Farmers have always been resilient and adaptable to change, but some are worried that their culture is slowly being eroded and shepherding as a way of life is in danger of disappearing from the hillsides.
‘We’re all extremely worried about what’s going to happen in the future. I think we’re fighting for our existence really, and once it’s gone, it’s gone. There’s no way back,’ said one Borrowdale farmer, not in anger, but in a quiet, resolute way.
But I’d like to steer away from the political angle here and just celebrate what a brilliant project it has be to work on and how privileged we both have felt to be welcomed into the farming community. They were keen to talk to us and genuinely curious to hear why we wanted to talk to them.

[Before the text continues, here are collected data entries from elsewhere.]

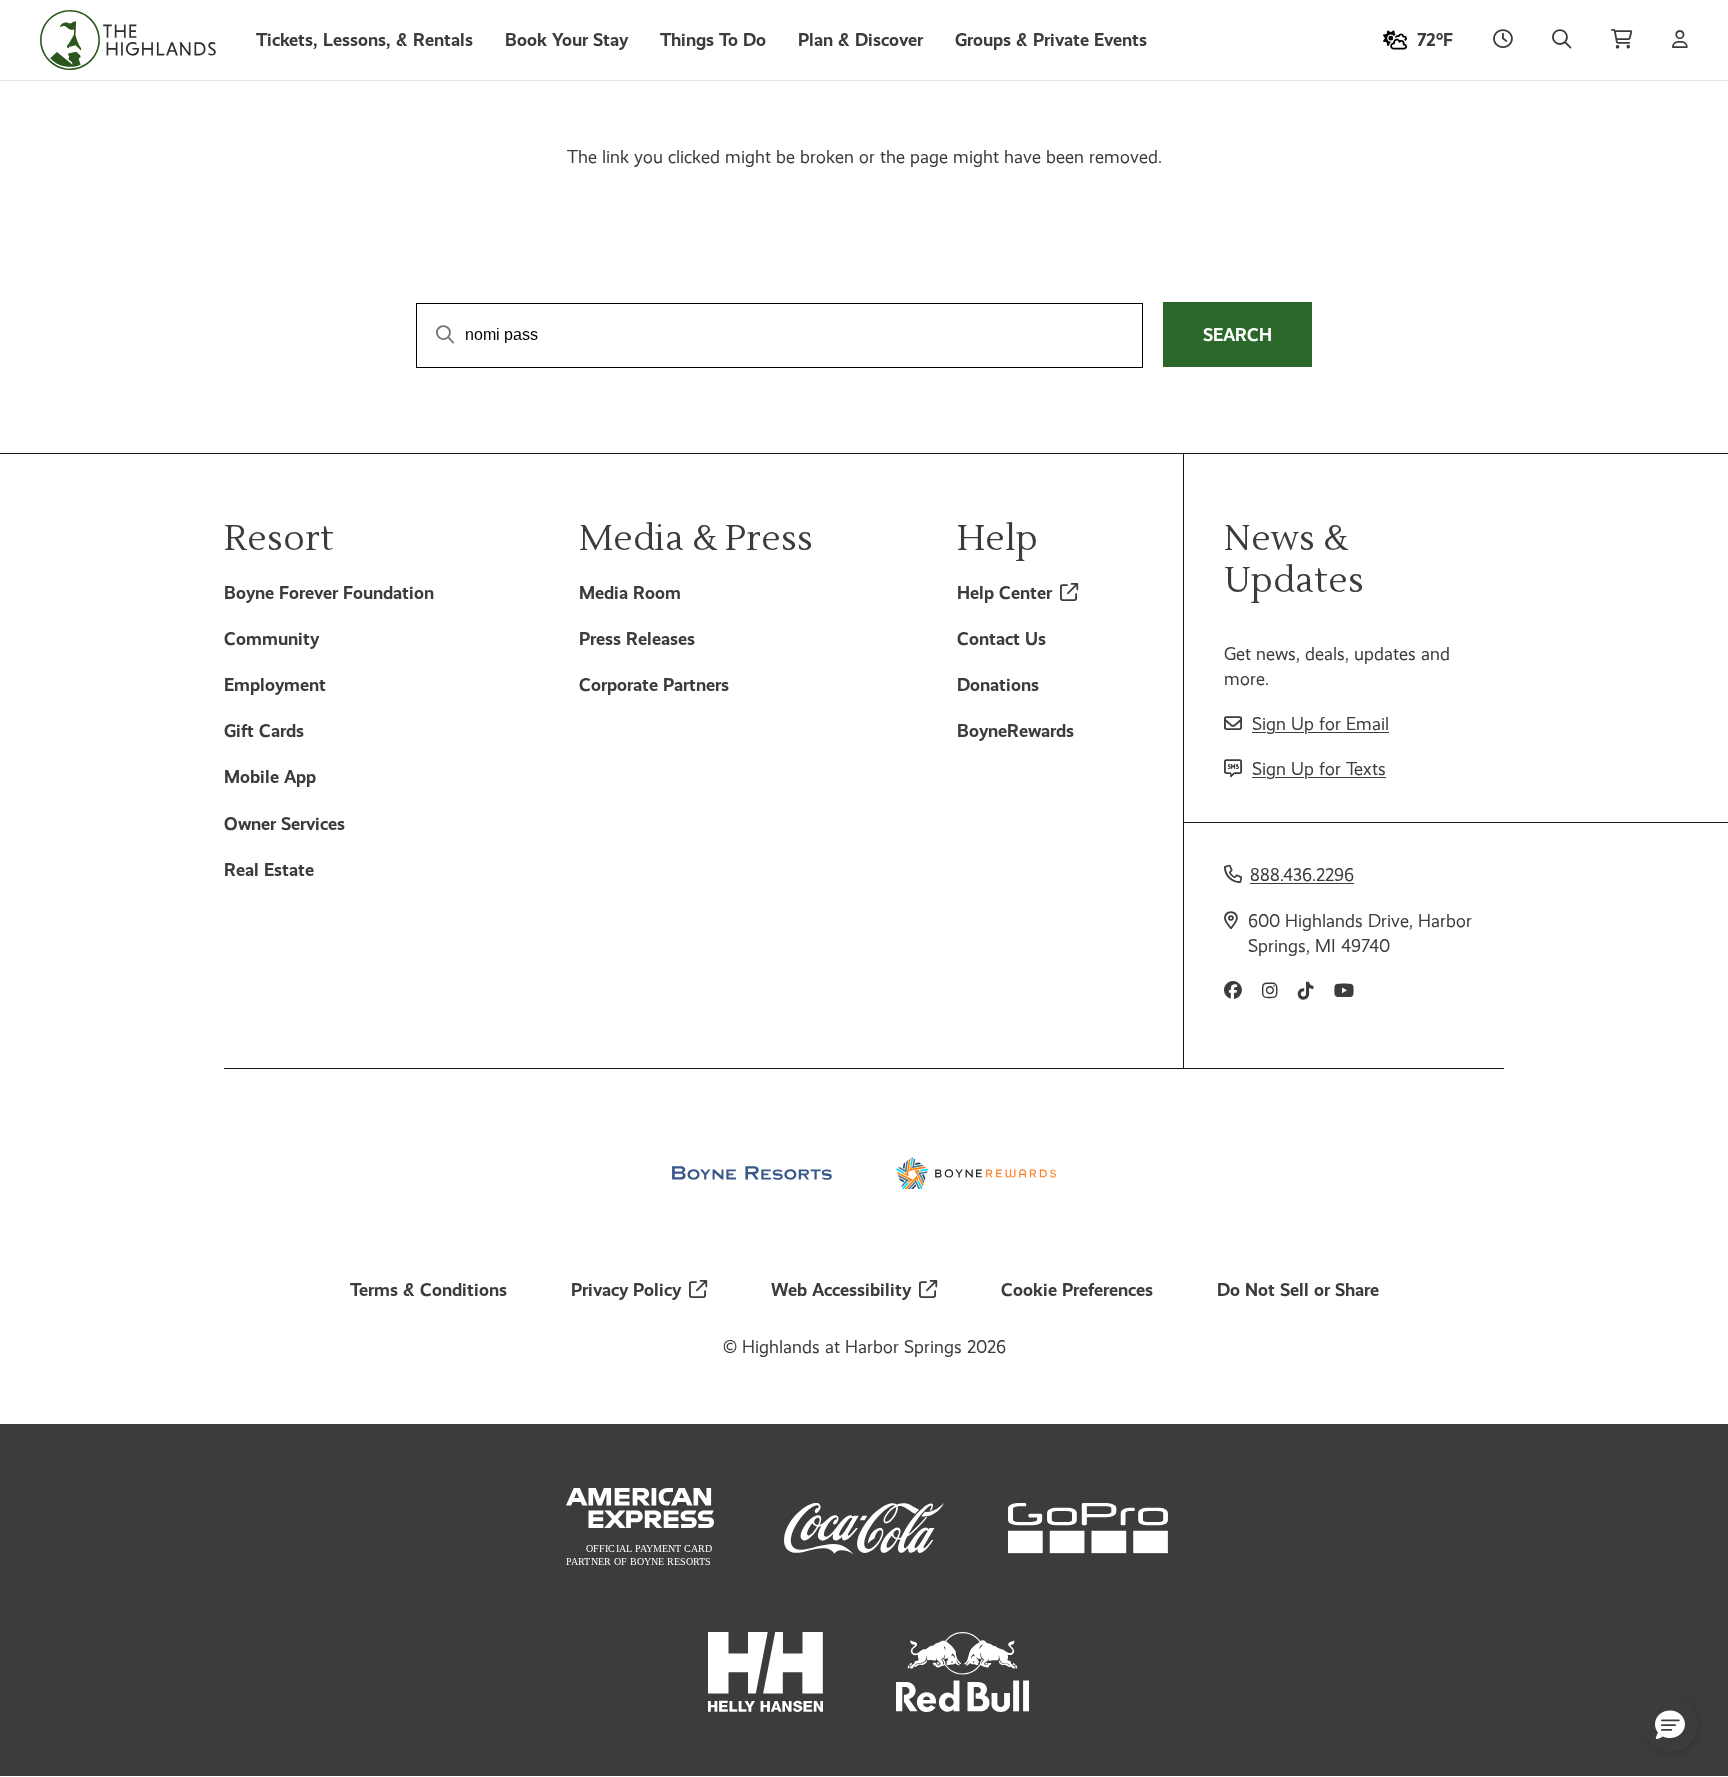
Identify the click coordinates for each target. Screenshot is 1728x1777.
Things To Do (713, 39)
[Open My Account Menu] (1680, 40)
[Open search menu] (1561, 40)
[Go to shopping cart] (1621, 40)
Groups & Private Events (1051, 39)
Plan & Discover (860, 39)
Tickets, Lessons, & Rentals (364, 39)
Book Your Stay (566, 39)
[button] (1670, 1724)
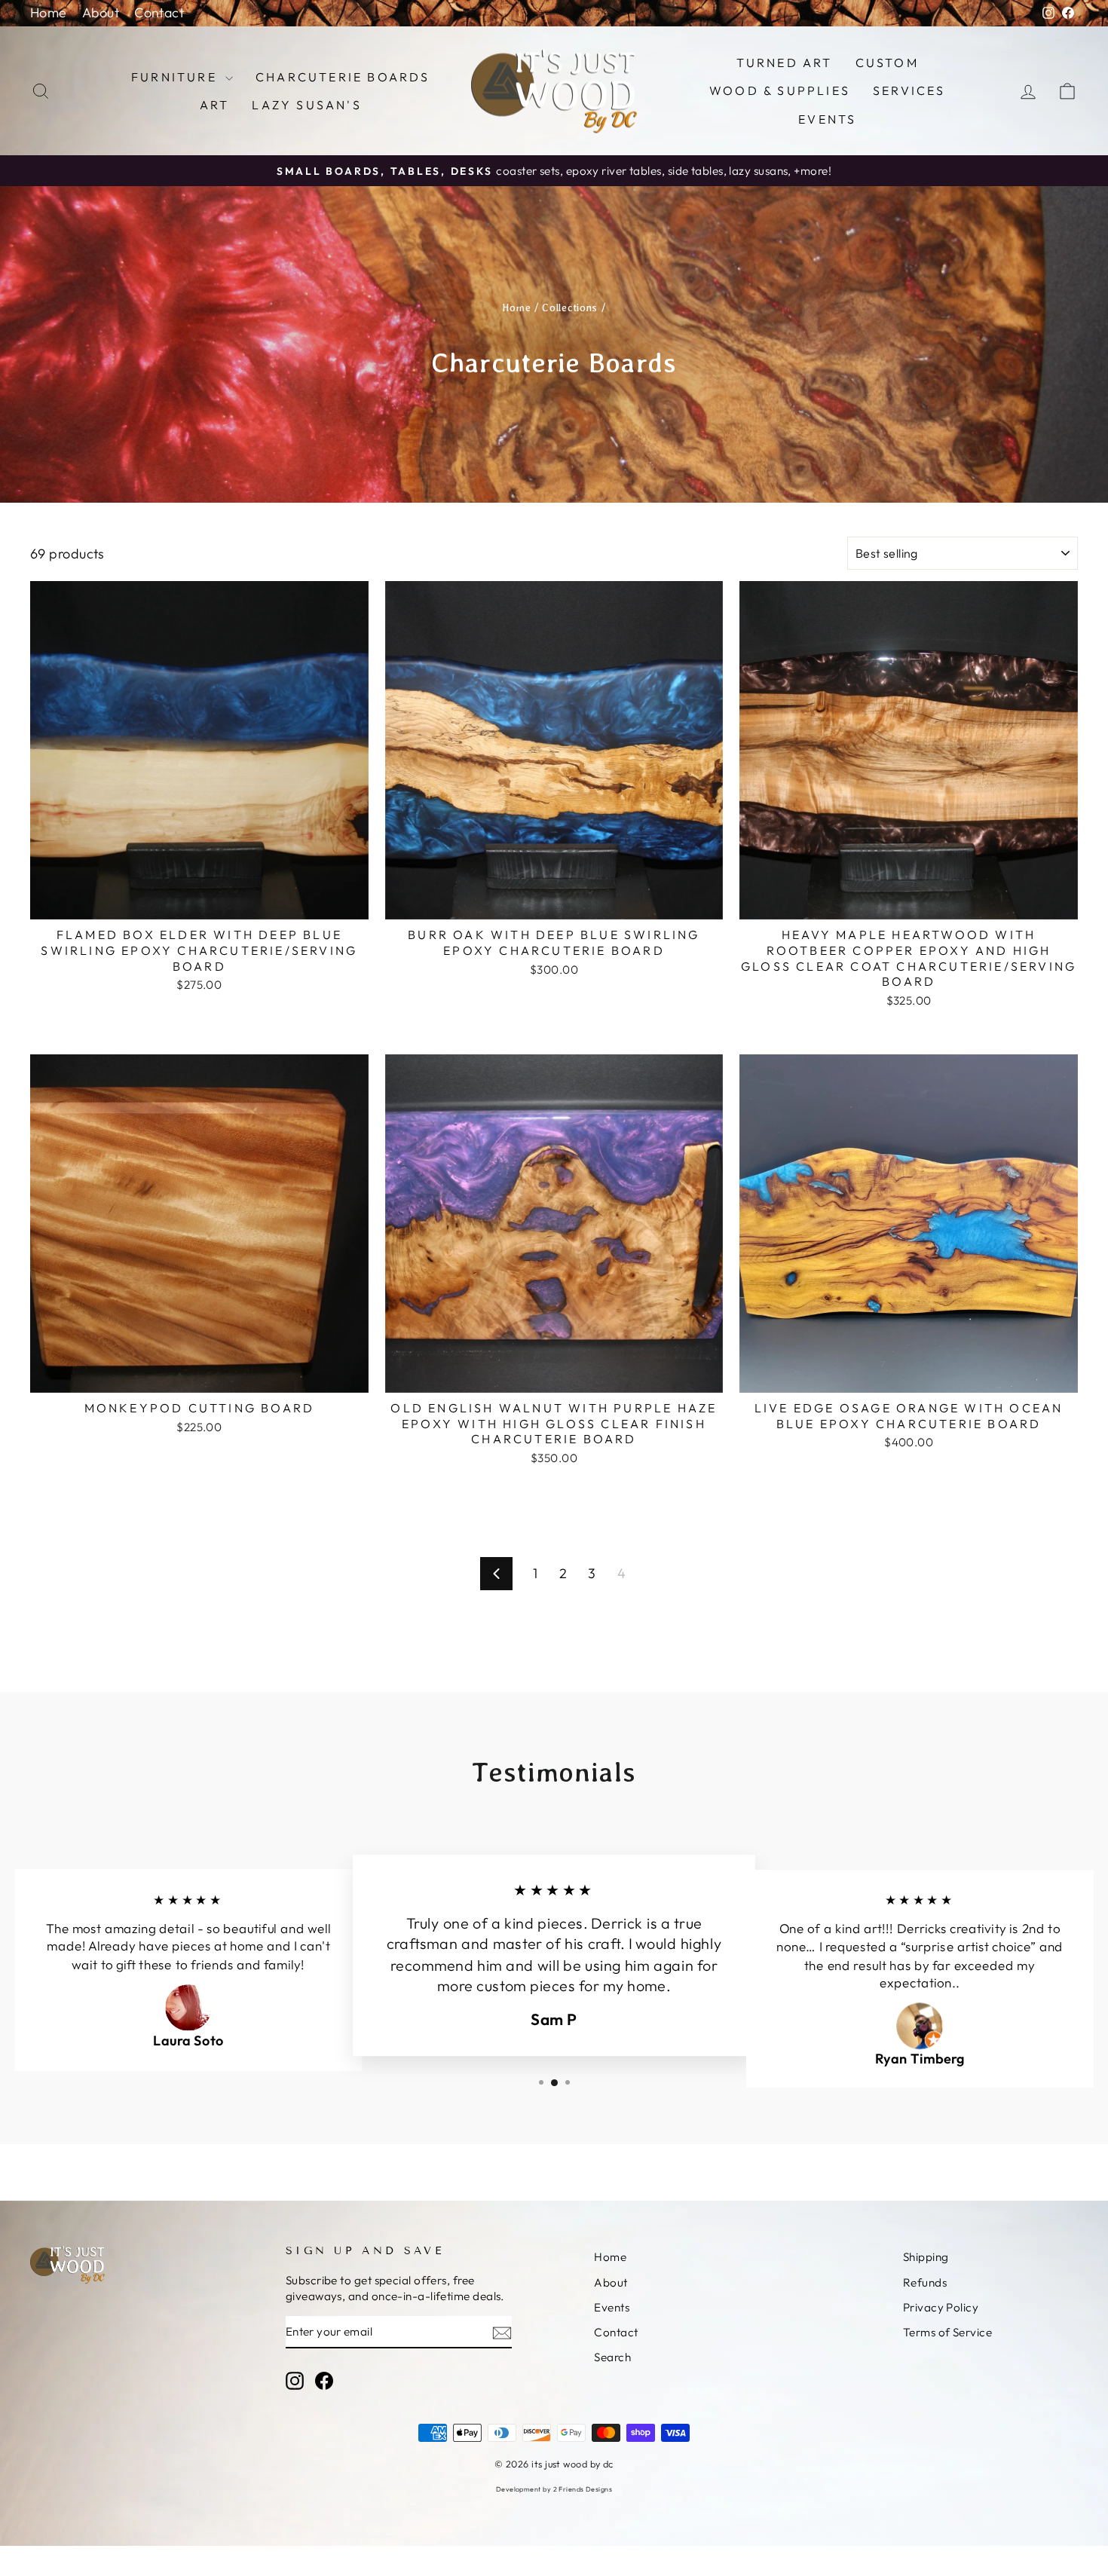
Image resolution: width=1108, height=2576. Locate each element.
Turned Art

Four farmers in particular we have spent a lot of time with for scanning, lambing time and various gathers across a number of mountains throughout the seasons. We’ve helped with walling, washing the tups (rams), holding sheep at shows and clouting, which is essentially sewing a piece of cloth over the back end of a young ewe to stop it becoming pregnant, in other words a sheep chastity belt.
Harriet wrote a fantastic piece about her own experience of clouting, holding a swaledale ewe between her thighs and taking several minutes to sew on a wine-red velvet patch to the increasingly twitchy animal.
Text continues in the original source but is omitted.